**Extracted text**:
▽

Jan. 20, 2013 ? Minerals found in the subsurface of Mars, a zone of more than three miles below ground, make for the strongest evidence yet that the red planet may have supported life, according to research "Groundwater activity on Mars and implications for a deep biosphere," published in Nature Geoscience on January 20, 2013.

Up to half of all life on Earth consists of simple microorganisms hidden in rocks beneath the surface and for some time, scientists have suggested that the same may be true for Mars. Now this theory has been supported by new research, which suggests that the ingredients for life have been present in the Martian subsurface for much of the planet's history.

When meteorites strike the surface of Mars, they act like natural probes, bringing up rocks from far beneath the surface. Recent research has shown that many of the rocks brought up from the Martian subsurface contain clays and minerals whose chemical make-up has been altered by water, an essential element to support life. Some deep craters on Mars also acted as basins where groundwater likely emerged to produce lakes.

McLaughlin Crater, described in this study, is one such basin that contains clay and carbonate minerals formed in an ancient lake on Mars. The fluids that formed these minerals could carry clues to as to whether the subsurface contained life.

"We don't know how life on Earth formed but it is conceivable that it originated underground, protected from harsh surface conditions that existed on early Earth. Due to plate tectonics, however, the early geological record of Earth is poorly preserved so we may never know what processes led to life's origin and early evolution," said Dr Joseph Michalski, lead author and planetary geologist at the Natural History Museum in London. "Exploring these rocks on Mars, where the ancient geologic record is better preserved than on Earth, would be like finding a stack of pages that have been ripped out of Earth's geological history book. Whether the Martian geologic record contains life or not, analysis of these types of rocks would certainly teach us a tremendous amount about early chemical processes in the solar system."

Co-author Deanne Rogers, Assistant Professor in the Department of Geosciences at Stony Brook University used data from the Thermal Emission Spectrometer aboard NASA's Mars Global Surveyor and the Thermal Emission Imaging System aboard the Mars Odyssey orbiter to detect and identify minerals that proved to be consistent with a sustained aqueous environment on the floor of the McLaughlin Crater.

"Our understanding of Mars is changing very rapidly with all of the new mission data," said Professor Rogers. "There have been several recent observations and models that have pointed to the possibility of a vast store of groundwater in the Martian past, and perhaps present. So you might expect that deep basins such as McLaughlin, which intersect the upwelling groundwater table, would contain evidence of this water. And this study found that evidence."

△

**Exercise**: Reproduce a passage from the article on Mars subsurface minerals word for word, starting at the words "When meteorites strike" and ending after the words "to produce lakes.".

**Rows**:
▽

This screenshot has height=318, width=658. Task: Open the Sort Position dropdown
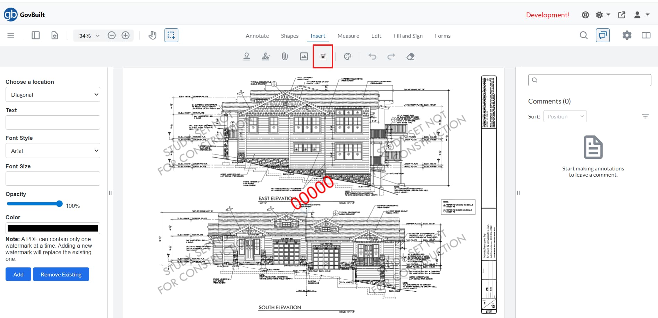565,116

△
▽

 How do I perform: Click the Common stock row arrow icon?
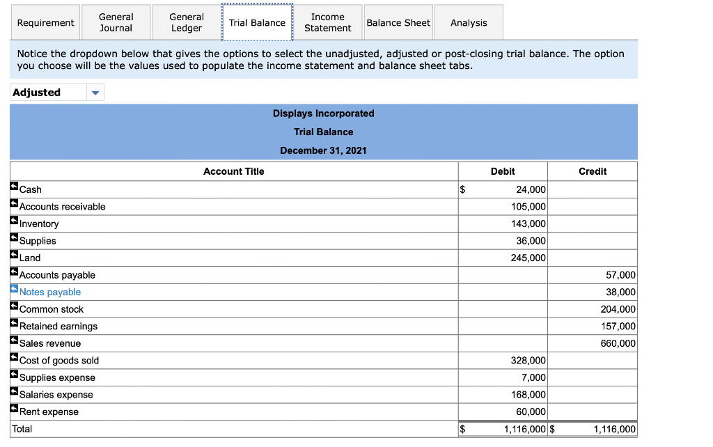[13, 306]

△

**Written answer**:
When meteorites strike the surface of Mars, they act like natural probes, bringing up rocks from far beneath the surface. Recent research has shown that many of the rocks brought up from the Martian subsurface contain clays and minerals whose chemical make-up has been altered by water, an essential element to support life. Some deep craters on Mars also acted as basins where groundwater likely emerged to produce lakes.